Repeat each of these records exactly.

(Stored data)
#####
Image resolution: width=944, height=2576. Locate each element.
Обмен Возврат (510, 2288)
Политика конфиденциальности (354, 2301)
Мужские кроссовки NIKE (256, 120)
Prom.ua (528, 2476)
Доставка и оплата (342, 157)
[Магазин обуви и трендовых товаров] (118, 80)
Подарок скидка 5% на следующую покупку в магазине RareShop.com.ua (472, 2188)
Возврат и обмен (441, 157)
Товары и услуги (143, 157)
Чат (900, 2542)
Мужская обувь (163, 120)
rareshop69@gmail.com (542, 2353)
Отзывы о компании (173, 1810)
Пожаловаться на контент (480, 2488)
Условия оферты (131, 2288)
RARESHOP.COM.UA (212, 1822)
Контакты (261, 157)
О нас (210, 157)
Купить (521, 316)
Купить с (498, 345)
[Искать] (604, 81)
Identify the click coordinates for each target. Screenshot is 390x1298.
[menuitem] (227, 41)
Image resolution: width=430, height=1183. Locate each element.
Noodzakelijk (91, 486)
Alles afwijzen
#####
Exercise response:
Image resolution: width=944, height=2576. Locate each element.
Обмен Возврат (510, 2288)
Политика конфиденциальности (354, 2301)
Мужские кроссовки NIKE (256, 120)
Prom.ua (528, 2476)
Доставка и оплата (342, 157)
[Магазин обуви и трендовых товаров] (118, 80)
Подарок скидка 5% на следующую покупку в магазине RareShop.com.ua (472, 2188)
Возврат и обмен (441, 157)
Товары и услуги (143, 157)
Чат (900, 2542)
Мужская обувь (163, 120)
rareshop69@gmail.com (542, 2353)
Отзывы о компании (173, 1810)
Пожаловаться на контент (480, 2488)
Условия оферты (131, 2288)
RARESHOP.COM.UA (212, 1822)
Контакты (261, 157)
О нас (210, 157)
Купить (521, 316)
Купить с (498, 345)
[Искать] (604, 81)
Identify the click coordinates for each target. Screenshot is 390x1298.
[menuitem] (227, 41)
Image resolution: width=430, height=1183. Locate each element.
Noodzakelijk (91, 486)
Alles afwijzen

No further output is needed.